Contrastive Learning based self-supervised TS


Contents

  1. Abstract
  2. Introduction
  3. Related Work
    1. Contrastive Learning
    2. DA for TS data
  4. Self-Supervised TS Analysis
    1. Problem Statement
    2. SimCLR
    3. SimCLR-TS
    4. CNN-1D encoder
    5. Data Augmentation


0. Abstract

SSL : usually accomplished with some sort of data augmentation

This paper :

  • presents a novel approach for SSL based TS anlaysis, based on SimCLR
  • present novel data augmentation
    • focusing especially on TS data


1. Introduction

propose SimCLR-TS

  • SimCLR ssl based industrial TS analysis framework,
  • SimCLR framework
    • composition of multiple data-augmentation techniques


Conventional Data Augmentations

  • ex) rotation, crop and resize and color distortion

    \(\rightarrow\) cannot be applied as they are for TS

    ( \(\because\) inherent characteristics of temporal and dynamic dependencies in MTS )

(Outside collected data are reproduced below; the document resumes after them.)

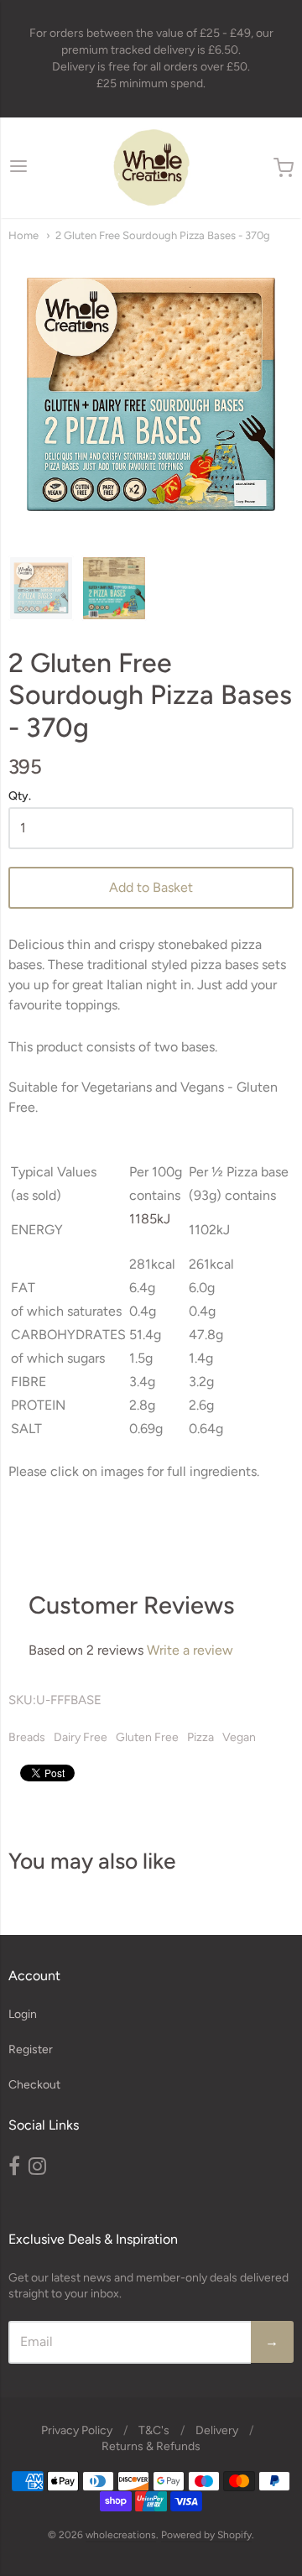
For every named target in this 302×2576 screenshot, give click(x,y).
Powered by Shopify (206, 2535)
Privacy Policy (76, 2430)
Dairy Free (80, 1737)
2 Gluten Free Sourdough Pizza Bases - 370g (162, 235)
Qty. (19, 796)
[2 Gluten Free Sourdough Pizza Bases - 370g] (41, 588)
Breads (26, 1737)
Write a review (190, 1650)
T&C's (153, 2430)
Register (30, 2049)
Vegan (239, 1737)
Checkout (34, 2085)
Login (22, 2014)
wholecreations (121, 2535)
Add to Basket (151, 887)
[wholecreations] (151, 168)
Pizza (200, 1737)
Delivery (216, 2430)
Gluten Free (147, 1737)
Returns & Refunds (151, 2446)
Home (23, 235)
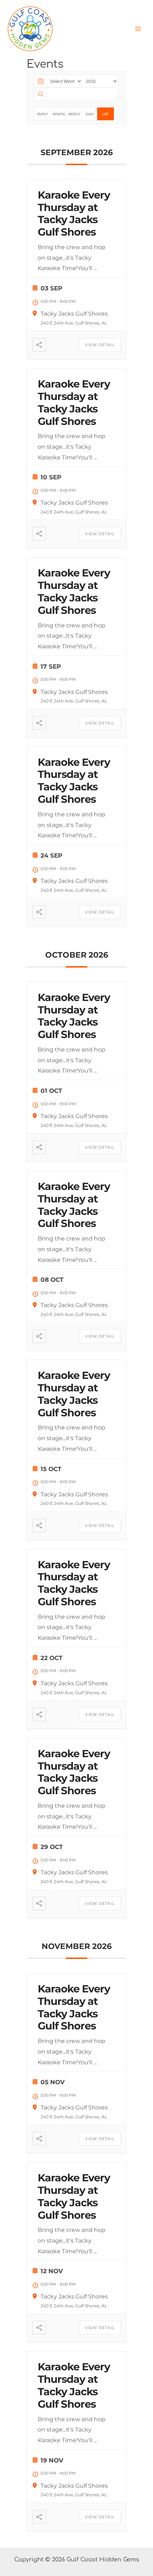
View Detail (100, 344)
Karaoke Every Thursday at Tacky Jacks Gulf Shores (74, 213)
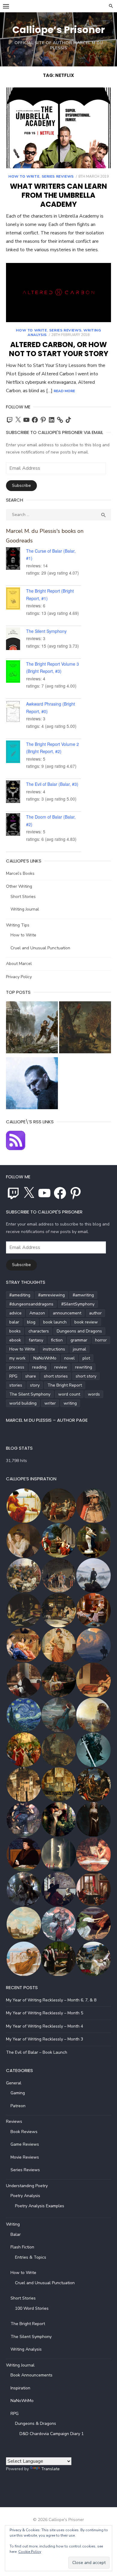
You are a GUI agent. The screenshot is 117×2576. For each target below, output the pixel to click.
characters (38, 1331)
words (94, 1394)
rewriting (83, 1367)
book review (86, 1322)
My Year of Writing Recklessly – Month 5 (44, 2013)
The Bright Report (64, 1385)
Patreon (18, 2106)
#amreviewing (51, 1295)
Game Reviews (24, 2144)
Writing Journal (24, 909)
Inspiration (20, 2388)
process (16, 1367)
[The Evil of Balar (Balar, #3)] (16, 792)
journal (79, 1349)
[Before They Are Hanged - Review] (32, 1084)
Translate (50, 2469)
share (30, 1376)
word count (69, 1394)
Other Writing (19, 886)
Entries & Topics (30, 2257)
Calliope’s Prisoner (58, 29)
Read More (64, 391)
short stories (56, 1376)
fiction (57, 1340)
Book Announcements (31, 2375)
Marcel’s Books (20, 873)
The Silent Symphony (46, 631)
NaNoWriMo (44, 1358)
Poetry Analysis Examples (39, 2206)
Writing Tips (17, 925)
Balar (15, 2234)
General (13, 2083)
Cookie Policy (29, 2551)
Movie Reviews (24, 2157)
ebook (15, 1340)
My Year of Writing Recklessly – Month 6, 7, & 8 (51, 2000)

\(\rightarrow\) Propose multiple augmentation techniques for TS


2. Related work

(1) Contrastive learning

proposed contrastive learning methods can be categorized into …

  • (1) Context-Instance contrast methods
    • ex) principle of predicting relative position
    • ex) maximizing mutual information
  • (2) Context-Context contrast methods
    • learning in a discriminative fashion from individual instances.
    • ex) deep clustering approach
      • Swapping Assignment between multiple Views (SwAV)


Similar works to our proposed :

( both deal with very specific signals )

  • (1) CLAR
  • (2) SeqCLR

\(\leftrightarrow\) proposed : deal with MTS of a arbitrary and mixed physical units which can affect the choice of suitable augmentations


a) CLAR

  • classification of audio samples based on SimCLR

  • also utilize time–frequency domain

    ( \(\leftrightarrow\) proposed : work only on the raw data & do not need to deal with multiple channels of different signals )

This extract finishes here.